Combined Impact of Inflammation and Pharmacogenomic Variants on Voriconazole Trough Concentrations: A Meta-Analysis of Individual Data

Affiliations

Combined Impact of Inflammation and Pharmacogenomic Variants on Voriconazole Trough Concentrations: A Meta-Analysis of Individual Data

Léa Bolcato et al. J Clin Med. .

Abstract

Few studies have simultaneously investigated the impact of inflammation and genetic polymorphisms of cytochromes P450 2C19 and 3A4 on voriconazole trough concentrations. We aimed to define the respective impact of inflammation and genetic polymorphisms on voriconazole exposure by performing individual data meta-analyses. A systematic literature review was conducted using PubMed to identify studies focusing on voriconazole therapeutic drug monitoring with data of both inflammation (assessed by C-reactive protein level) and the pharmacogenomics of cytochromes P450. Individual patient data were collected and analyzed in a mixed-effect model. In total, 203 patients and 754 voriconazole trough concentrations from six studies were included.

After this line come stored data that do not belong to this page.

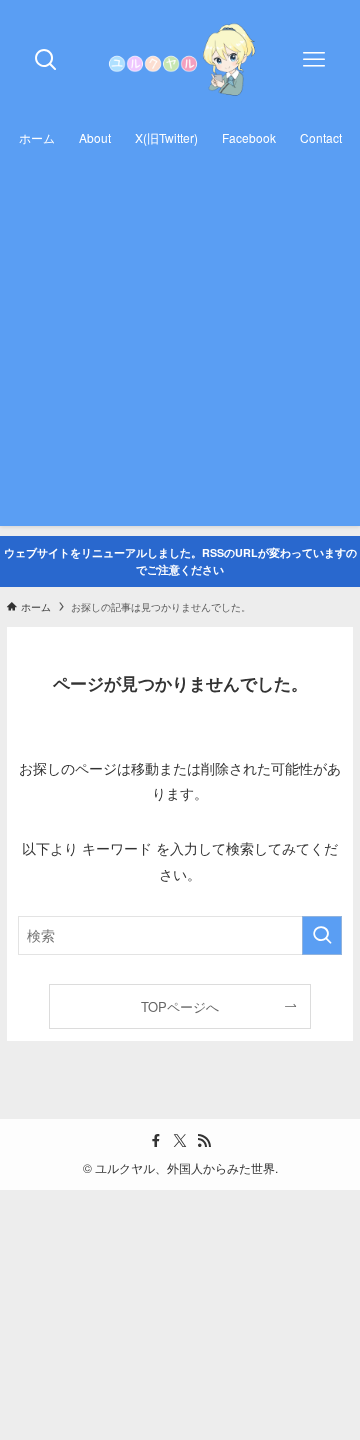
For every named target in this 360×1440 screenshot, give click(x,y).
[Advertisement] (180, 346)
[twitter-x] (180, 1141)
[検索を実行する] (322, 935)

Voriconazole trough concentrations were independently influenced by age, dose, C-reactive protein level, and both cytochrome P450 2C19 and 3A4 genotype, considered individually or through a combined genetic score. An increase in the C-reactive protein of 10, 50, or 100 mg/L was associated with an increased voriconazole trough concentration of 6, 35, or 82%, respectively. The inhibitory effect of inflammation appeared to be less important for patients with loss-of-function polymorphisms for cytochrome P450 2C19. Voriconazole exposure is influenced by age, inflammatory status, and the genotypes of both cytochromes P450 2C19 and 3A4, suggesting that all these determinants need to be considered in approaches of personalization of voriconazole treatment.

Keywords: inflammation; personalized treatment; pharmacogenomics; therapeutic drug monitoring; voriconazole.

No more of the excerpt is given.